Hi razzfazz, Indeed, I messed up another rule!  :-X Tx!

Note that he said '"Allow IPv6" unchecked' – he specifically does not want IPv6.

To answer some of my own questions. Till now I have not been able to use DHCP-PD on the LAN side of pfSense. Well the client routers (CPEs) get the info but I do not know if the DHCP-PD service of pfSense actually works in creating some dynamic routes, but right now I have kind of given up on trying. If any of you know how to utilize DHCP-PD correctly as well as "Services - Router Advertisements - RA Subnet(s)" (from Services - DHCPv6/RA - Router Advertisements) then I will be thrilled to hear about it! :-) But in my pursuit in getting the D-LINK DIR-860L to work I have this to report: A) I have changed the LAN from a /48 to a /64 network. B) I have created an alias for a /56 network (a subnet of the /48 network). C) I have created a firewall rule, so that the /56 network can gain access from the LAN of pfSense and out in the world as well as a firewall rule on the WAN so traffic can get into that network. D) Then I have made a route from the LAN of the pfSense router and onto the /56 network. I have used "System - Routing - Routes". E) And then I statically configure the d-link router (meaning no use pfSenses DHCPv6/DHCP-PD). You can see me write about it here in some posts: http://forums.dlink.com/index.php?topic=57422.msg225586#msg225586 So the d-link router works. I have however one outstanding issue: That is the d-link router can only gain access to the world (=Internet) and not the LAN of pfSense, which is kind of annoying, because it is then unable to access local services like other servers or computers through IPv6. Does anyone of you have some suggestions about how to fix that without using more routers, NICs or VLANs? And do you have an idea if the culprit is pfSense, the d-link router or me? ;-)

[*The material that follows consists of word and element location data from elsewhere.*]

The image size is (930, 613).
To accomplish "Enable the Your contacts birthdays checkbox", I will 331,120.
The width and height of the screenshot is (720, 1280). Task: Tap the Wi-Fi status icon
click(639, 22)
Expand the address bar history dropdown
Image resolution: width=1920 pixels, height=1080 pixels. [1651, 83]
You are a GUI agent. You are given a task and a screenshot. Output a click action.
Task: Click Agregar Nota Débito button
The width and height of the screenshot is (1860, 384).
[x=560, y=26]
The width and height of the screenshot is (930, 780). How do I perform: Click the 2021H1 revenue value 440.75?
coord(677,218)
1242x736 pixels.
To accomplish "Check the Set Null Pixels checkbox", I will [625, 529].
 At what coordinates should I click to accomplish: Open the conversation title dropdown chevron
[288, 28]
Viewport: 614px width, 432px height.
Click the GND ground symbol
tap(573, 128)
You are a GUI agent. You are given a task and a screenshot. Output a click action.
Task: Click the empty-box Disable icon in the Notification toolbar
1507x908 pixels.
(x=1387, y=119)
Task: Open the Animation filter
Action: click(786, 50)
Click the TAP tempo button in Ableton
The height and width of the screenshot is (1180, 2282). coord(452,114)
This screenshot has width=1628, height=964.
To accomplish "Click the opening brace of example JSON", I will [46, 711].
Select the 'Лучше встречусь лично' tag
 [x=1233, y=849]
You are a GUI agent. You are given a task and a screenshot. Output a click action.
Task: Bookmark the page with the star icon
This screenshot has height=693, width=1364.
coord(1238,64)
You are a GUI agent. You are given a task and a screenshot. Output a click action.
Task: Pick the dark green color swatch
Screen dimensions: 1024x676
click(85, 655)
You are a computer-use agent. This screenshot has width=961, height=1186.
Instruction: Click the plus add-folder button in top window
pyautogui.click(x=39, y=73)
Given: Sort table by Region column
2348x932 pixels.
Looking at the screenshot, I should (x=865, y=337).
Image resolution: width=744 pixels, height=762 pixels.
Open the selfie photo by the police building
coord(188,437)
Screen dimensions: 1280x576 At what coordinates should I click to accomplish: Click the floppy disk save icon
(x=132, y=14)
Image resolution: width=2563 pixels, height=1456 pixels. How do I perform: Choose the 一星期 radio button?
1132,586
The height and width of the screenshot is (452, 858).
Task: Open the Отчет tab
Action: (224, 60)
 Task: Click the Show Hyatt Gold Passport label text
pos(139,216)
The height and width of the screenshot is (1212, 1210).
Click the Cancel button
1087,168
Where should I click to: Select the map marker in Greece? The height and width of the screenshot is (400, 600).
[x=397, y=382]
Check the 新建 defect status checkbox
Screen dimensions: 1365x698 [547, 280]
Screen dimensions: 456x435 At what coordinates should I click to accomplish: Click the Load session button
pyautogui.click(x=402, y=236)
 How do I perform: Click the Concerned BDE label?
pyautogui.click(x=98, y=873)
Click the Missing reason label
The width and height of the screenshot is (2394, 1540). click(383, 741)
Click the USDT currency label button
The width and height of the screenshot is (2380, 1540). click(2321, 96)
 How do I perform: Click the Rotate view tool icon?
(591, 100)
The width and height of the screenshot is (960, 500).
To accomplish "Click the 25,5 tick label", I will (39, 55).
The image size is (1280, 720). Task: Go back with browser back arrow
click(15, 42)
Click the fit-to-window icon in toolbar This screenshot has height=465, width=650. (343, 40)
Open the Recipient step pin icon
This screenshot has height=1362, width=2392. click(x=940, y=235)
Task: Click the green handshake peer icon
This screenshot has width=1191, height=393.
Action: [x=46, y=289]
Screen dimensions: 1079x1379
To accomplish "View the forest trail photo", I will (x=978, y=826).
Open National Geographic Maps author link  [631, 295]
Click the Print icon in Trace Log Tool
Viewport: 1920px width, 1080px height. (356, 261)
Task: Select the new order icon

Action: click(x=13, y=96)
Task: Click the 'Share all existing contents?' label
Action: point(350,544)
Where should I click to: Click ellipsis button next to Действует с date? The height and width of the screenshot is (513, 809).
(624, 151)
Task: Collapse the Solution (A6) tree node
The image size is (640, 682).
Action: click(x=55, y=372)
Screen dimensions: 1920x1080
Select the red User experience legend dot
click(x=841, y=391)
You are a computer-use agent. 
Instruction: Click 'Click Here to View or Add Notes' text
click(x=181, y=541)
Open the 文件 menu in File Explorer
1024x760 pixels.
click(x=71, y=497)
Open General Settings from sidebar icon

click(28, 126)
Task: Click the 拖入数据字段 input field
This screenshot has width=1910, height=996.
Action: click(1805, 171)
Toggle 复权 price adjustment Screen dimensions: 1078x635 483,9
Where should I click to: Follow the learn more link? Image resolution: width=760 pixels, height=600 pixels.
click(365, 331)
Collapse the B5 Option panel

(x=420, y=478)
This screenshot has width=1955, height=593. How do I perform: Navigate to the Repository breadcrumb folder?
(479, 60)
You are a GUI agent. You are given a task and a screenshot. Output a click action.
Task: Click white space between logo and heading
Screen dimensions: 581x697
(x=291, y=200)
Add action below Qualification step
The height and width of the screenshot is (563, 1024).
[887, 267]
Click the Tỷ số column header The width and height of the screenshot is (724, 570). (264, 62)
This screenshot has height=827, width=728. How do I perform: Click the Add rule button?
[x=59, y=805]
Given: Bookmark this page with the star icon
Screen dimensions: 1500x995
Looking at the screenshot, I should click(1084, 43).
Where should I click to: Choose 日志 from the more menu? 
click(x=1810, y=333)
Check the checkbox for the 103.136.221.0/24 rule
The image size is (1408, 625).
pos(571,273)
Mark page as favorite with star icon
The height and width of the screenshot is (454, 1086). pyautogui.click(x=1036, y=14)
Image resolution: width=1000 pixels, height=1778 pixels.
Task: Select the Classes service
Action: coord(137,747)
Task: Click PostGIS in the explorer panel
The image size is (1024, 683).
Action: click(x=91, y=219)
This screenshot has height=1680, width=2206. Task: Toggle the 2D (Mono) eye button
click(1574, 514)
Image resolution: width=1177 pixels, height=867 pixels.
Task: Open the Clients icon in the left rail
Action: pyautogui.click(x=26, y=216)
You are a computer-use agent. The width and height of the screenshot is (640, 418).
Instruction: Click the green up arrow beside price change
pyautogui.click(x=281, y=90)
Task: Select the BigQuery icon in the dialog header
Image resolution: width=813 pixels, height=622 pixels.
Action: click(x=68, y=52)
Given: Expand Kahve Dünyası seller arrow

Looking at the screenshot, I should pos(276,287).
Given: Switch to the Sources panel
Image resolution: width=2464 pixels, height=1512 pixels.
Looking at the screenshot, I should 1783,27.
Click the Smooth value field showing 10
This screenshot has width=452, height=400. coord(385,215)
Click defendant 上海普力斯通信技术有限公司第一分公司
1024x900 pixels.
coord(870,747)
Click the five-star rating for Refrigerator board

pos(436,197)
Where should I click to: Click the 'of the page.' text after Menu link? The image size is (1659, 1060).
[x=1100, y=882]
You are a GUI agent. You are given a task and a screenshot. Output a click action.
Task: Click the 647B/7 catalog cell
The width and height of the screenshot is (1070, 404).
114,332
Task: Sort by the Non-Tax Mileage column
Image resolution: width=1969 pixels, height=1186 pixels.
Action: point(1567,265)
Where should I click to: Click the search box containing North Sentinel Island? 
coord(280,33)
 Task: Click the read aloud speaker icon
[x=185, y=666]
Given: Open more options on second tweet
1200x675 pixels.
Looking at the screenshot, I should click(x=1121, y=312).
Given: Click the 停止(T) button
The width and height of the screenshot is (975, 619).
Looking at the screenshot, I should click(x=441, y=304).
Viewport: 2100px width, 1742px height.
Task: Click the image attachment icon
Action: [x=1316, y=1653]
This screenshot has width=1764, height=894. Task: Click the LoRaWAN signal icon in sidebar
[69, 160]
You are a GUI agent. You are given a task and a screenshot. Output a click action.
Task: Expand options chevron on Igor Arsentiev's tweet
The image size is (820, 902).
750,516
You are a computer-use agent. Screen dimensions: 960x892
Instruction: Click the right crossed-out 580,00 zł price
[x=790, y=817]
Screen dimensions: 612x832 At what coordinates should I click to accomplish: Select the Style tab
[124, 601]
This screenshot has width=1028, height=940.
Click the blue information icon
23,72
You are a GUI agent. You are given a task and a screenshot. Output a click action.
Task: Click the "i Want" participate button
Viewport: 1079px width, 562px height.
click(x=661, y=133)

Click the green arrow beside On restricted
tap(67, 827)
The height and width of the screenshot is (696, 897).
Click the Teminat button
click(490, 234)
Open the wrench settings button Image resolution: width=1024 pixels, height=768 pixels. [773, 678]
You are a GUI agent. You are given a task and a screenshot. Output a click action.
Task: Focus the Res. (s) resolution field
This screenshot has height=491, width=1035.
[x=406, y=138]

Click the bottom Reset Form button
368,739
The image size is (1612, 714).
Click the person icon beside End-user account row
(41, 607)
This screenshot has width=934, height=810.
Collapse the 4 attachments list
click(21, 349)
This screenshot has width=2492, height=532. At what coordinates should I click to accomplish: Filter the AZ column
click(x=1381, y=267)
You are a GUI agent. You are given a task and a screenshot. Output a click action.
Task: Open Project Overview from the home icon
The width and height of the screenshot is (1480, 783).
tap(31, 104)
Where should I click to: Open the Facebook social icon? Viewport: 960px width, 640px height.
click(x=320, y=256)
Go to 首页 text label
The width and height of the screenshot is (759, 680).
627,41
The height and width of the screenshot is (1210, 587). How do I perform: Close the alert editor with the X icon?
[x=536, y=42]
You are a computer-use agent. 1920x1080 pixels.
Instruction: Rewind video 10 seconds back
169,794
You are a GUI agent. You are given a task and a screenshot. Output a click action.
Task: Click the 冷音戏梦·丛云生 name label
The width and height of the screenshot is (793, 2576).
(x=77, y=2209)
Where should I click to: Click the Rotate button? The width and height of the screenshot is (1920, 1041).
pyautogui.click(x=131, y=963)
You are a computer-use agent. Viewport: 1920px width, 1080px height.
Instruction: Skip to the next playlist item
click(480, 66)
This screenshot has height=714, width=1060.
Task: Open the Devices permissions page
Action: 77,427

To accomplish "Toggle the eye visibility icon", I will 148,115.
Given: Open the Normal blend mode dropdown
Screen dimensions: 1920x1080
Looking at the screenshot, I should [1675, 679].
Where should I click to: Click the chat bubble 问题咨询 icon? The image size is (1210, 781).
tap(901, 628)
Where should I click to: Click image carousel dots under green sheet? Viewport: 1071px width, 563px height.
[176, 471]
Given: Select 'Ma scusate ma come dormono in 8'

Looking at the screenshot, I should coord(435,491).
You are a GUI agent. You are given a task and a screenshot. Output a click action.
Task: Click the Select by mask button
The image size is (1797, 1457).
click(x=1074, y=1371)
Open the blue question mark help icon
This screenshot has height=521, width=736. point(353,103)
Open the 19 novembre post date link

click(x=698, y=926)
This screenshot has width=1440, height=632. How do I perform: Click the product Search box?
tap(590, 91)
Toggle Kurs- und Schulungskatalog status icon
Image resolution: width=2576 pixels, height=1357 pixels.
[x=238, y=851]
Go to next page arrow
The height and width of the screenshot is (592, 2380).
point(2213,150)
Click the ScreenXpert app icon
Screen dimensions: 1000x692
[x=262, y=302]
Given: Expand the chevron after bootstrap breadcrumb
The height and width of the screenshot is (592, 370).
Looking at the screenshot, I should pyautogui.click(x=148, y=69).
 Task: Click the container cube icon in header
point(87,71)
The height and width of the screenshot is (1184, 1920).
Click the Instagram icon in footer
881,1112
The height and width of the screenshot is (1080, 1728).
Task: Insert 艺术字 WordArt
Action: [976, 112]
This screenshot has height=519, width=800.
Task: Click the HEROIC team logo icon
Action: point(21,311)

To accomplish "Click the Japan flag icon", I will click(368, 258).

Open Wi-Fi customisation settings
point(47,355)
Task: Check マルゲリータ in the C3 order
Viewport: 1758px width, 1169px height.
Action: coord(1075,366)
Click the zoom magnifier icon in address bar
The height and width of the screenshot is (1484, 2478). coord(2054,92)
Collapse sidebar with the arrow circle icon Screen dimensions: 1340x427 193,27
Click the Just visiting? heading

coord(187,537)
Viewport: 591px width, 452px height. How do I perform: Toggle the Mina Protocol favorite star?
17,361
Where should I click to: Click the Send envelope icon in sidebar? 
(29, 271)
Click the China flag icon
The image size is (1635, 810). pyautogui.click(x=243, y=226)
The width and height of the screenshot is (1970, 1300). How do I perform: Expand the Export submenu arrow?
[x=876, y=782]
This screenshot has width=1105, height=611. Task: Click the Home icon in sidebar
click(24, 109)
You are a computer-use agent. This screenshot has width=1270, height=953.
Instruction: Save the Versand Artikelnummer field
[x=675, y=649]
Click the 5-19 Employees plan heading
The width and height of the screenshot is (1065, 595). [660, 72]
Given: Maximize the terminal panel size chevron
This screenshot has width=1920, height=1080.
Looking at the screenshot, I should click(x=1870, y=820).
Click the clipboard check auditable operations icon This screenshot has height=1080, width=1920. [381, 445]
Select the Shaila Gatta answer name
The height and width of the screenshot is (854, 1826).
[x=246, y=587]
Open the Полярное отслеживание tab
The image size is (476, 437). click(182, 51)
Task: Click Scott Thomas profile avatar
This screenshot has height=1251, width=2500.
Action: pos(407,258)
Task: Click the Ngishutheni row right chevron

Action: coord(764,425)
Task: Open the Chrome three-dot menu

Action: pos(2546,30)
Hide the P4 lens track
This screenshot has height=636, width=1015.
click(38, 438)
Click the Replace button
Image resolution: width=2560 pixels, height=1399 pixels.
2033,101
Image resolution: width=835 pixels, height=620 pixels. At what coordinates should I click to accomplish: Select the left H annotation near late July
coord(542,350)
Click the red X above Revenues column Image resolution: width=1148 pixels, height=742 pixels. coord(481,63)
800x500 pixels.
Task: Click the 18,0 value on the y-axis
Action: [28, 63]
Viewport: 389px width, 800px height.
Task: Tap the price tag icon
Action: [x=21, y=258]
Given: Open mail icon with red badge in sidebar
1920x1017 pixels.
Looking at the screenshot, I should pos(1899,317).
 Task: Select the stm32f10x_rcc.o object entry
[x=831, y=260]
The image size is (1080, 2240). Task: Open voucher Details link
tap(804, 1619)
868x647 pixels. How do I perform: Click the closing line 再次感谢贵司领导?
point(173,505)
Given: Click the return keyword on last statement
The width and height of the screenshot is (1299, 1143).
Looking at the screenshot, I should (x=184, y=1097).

Hi Zeon, Thank you for your reply! However, to enable SLAAC on LAN side, pfSense tells me that the LAN interface must have static IP addresses. My ISP provides me dynamic addresses (also configured via SLAAC on the WAN side). I'm confused!? /x

On my box it doesn't work at all for IPV6, and I had to resort to traffic shaping queues which are much less practical in my application.